[[ Excerpted records open ]]

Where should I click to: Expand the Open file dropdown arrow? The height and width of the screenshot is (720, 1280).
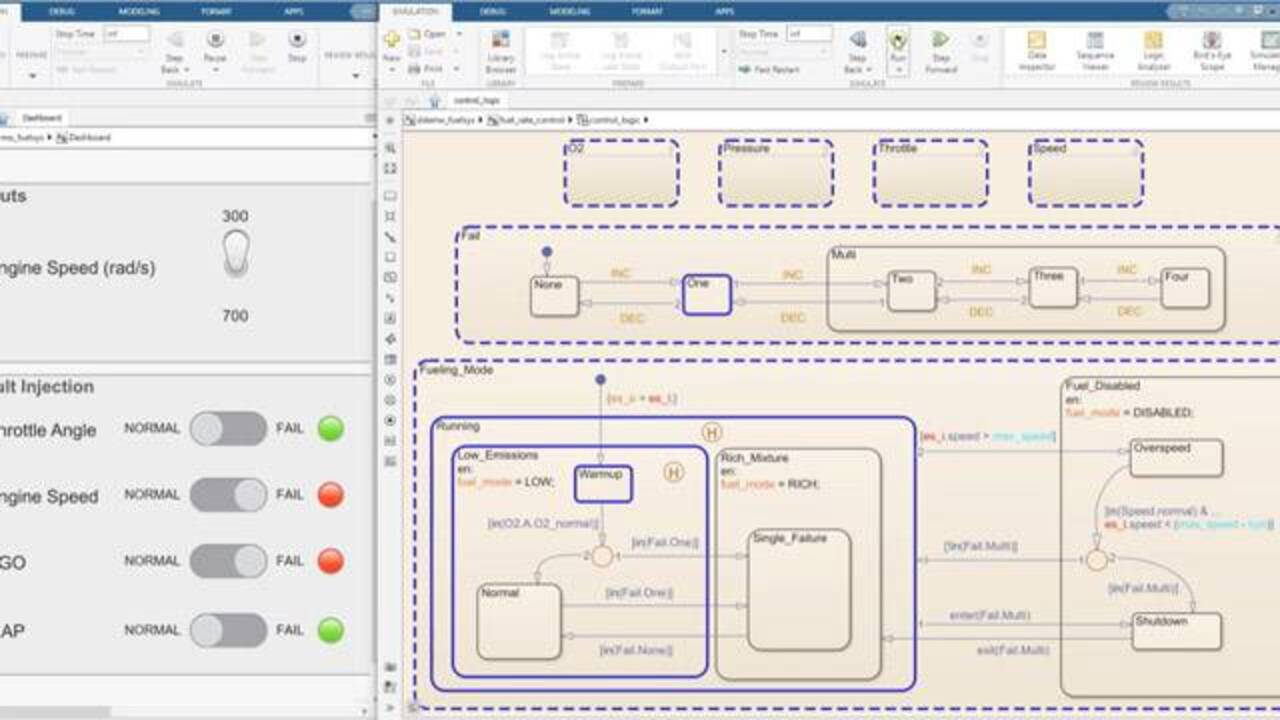coord(458,34)
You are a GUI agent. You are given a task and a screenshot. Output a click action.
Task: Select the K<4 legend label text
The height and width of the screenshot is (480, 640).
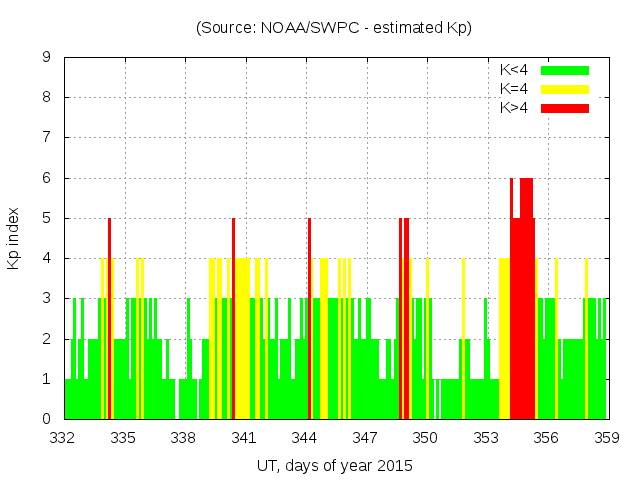click(515, 70)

[[ Excerpted records closed ]]

* Action item *
The material shown above is to be repeated verbatim, and its pictures are to be omitted.

* Solution for this task *
Where should I click to: Expand the Open file dropdown arrow? The height and width of the screenshot is (720, 1280).
coord(458,34)
You are a GUI agent. You are given a task and a screenshot. Output a click action.
Task: Select the K<4 legend label text
The height and width of the screenshot is (480, 640).
click(515, 70)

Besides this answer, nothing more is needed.